(Records for locating displayed items)
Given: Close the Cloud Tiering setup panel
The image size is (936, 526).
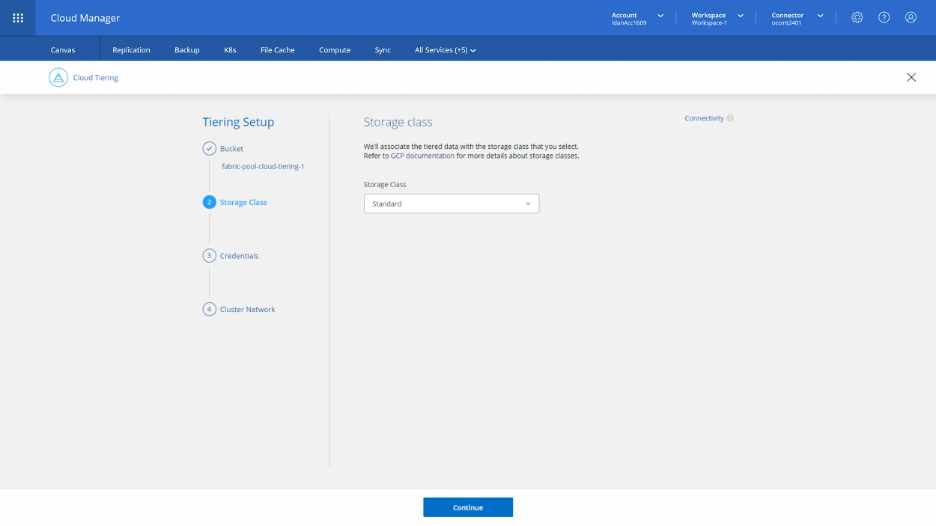Looking at the screenshot, I should coord(911,77).
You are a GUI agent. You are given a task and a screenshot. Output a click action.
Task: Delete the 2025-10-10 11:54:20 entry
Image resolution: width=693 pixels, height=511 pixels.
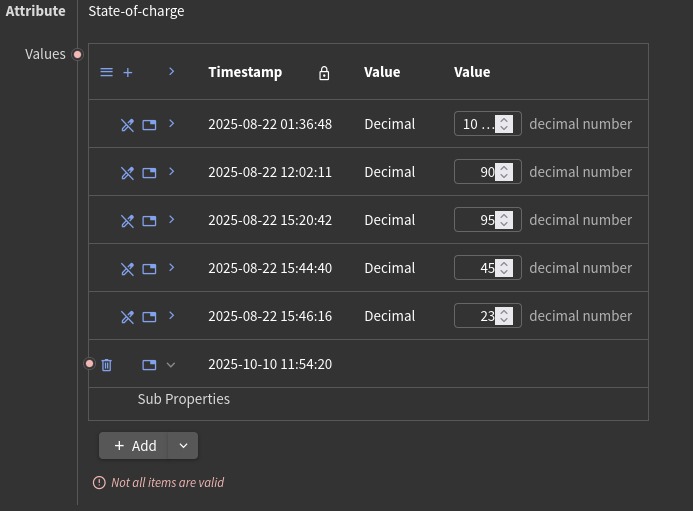coord(107,365)

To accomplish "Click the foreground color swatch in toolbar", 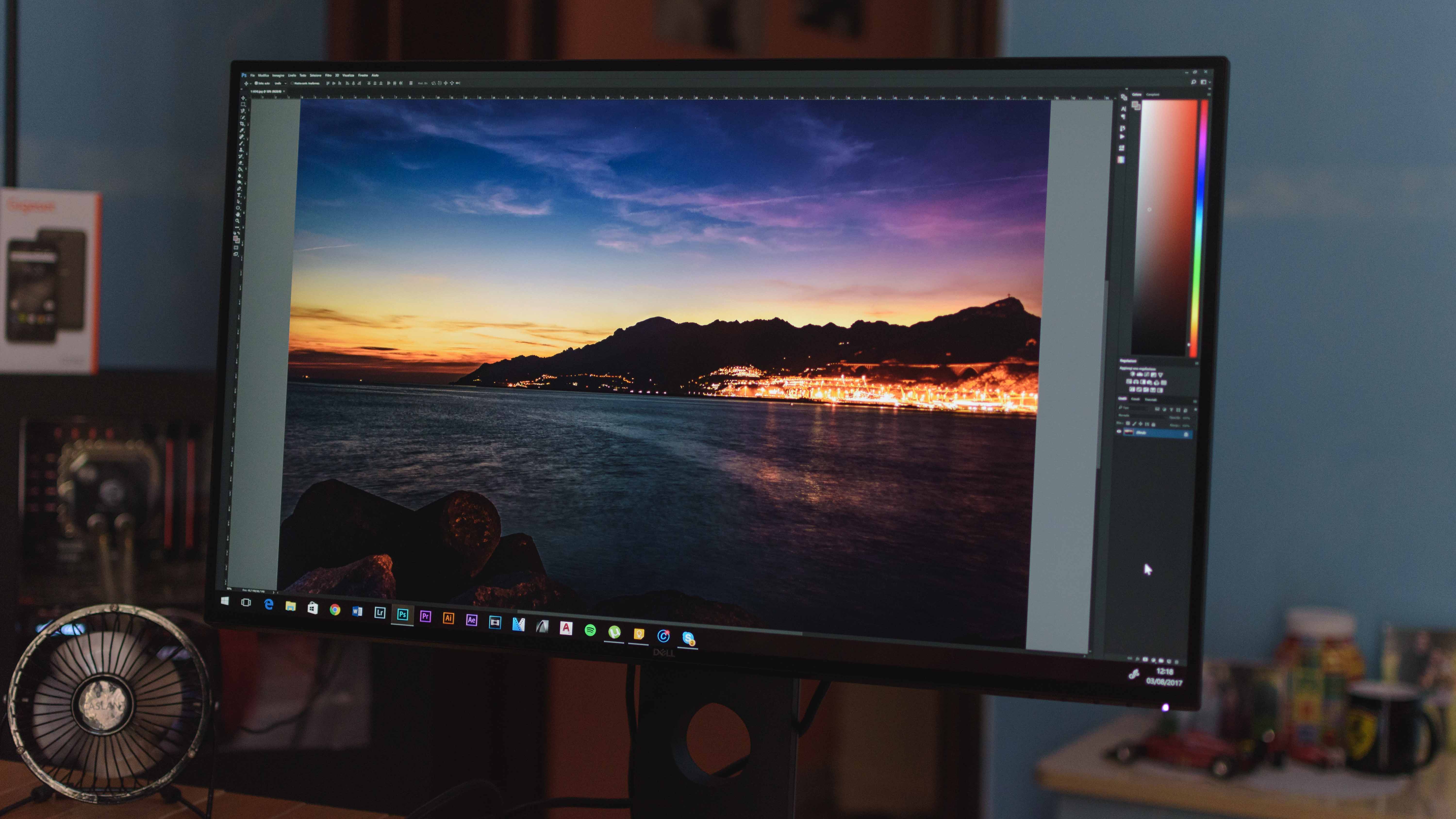I will [235, 238].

Task instructions:
Copy the lines from the one containing "You are a GUI" up to and including the one containing "coord(107,365)", word for word. Omit the pictures from your copy.

Answer to this exercise:
You are a GUI agent. You are given a task and a screenshot. Output a click action.
Task: Delete the 2025-10-10 11:54:20 entry
Image resolution: width=693 pixels, height=511 pixels.
coord(107,365)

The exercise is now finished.